#### What is being asked:
Print exactly what the entries say, line by line, from the first line down to the one with "Установка GPS трекера (407, 2196)", inclusive.

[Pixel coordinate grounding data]
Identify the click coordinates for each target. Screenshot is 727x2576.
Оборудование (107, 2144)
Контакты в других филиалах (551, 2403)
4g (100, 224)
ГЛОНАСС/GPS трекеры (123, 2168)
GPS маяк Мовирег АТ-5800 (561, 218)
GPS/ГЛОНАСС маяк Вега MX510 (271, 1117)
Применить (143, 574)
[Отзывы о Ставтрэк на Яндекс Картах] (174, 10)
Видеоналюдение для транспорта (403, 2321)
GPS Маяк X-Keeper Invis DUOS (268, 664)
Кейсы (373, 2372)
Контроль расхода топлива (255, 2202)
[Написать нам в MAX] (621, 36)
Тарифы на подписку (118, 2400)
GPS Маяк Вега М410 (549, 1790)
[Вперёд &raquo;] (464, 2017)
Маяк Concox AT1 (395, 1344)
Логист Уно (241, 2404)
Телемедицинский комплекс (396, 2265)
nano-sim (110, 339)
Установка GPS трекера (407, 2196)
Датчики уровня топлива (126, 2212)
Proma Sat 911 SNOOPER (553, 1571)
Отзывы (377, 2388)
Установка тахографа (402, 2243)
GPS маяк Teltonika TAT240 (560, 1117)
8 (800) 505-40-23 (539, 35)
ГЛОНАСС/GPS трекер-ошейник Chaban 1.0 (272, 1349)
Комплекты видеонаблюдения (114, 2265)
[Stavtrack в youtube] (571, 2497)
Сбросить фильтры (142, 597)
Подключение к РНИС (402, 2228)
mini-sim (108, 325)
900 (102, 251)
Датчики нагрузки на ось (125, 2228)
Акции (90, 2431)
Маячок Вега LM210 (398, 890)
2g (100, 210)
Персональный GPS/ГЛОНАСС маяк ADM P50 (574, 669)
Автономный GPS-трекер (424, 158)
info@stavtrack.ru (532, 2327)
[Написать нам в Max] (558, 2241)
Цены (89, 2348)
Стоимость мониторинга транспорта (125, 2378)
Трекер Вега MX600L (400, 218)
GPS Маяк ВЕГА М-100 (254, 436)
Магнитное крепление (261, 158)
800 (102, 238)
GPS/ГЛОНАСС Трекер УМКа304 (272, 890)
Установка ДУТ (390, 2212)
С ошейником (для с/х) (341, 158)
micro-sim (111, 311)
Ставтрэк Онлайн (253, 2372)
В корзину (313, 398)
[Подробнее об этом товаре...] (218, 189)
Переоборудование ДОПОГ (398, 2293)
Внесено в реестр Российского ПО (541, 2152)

#### Exercise answer:
Identify the click coordinates for each target. Screenshot is 727x2576.
Оборудование (107, 2144)
Контакты в других филиалах (551, 2403)
4g (100, 224)
ГЛОНАСС/GPS трекеры (123, 2168)
GPS маяк Мовирег АТ-5800 (561, 218)
GPS/ГЛОНАСС маяк Вега MX510 (271, 1117)
Применить (143, 574)
[Отзывы о Ставтрэк на Яндекс Картах] (174, 10)
Видеоналюдение для транспорта (403, 2321)
GPS Маяк X-Keeper Invis DUOS (268, 664)
Кейсы (373, 2372)
Контроль расхода топлива (255, 2202)
[Написать нам в MAX] (621, 36)
Тарифы на подписку (118, 2400)
GPS Маяк Вега М410 (549, 1790)
[Вперёд &raquo;] (464, 2017)
Маяк Concox AT1 (395, 1344)
Логист Уно (241, 2404)
Телемедицинский комплекс (396, 2265)
nano-sim (110, 339)
Установка GPS трекера (407, 2196)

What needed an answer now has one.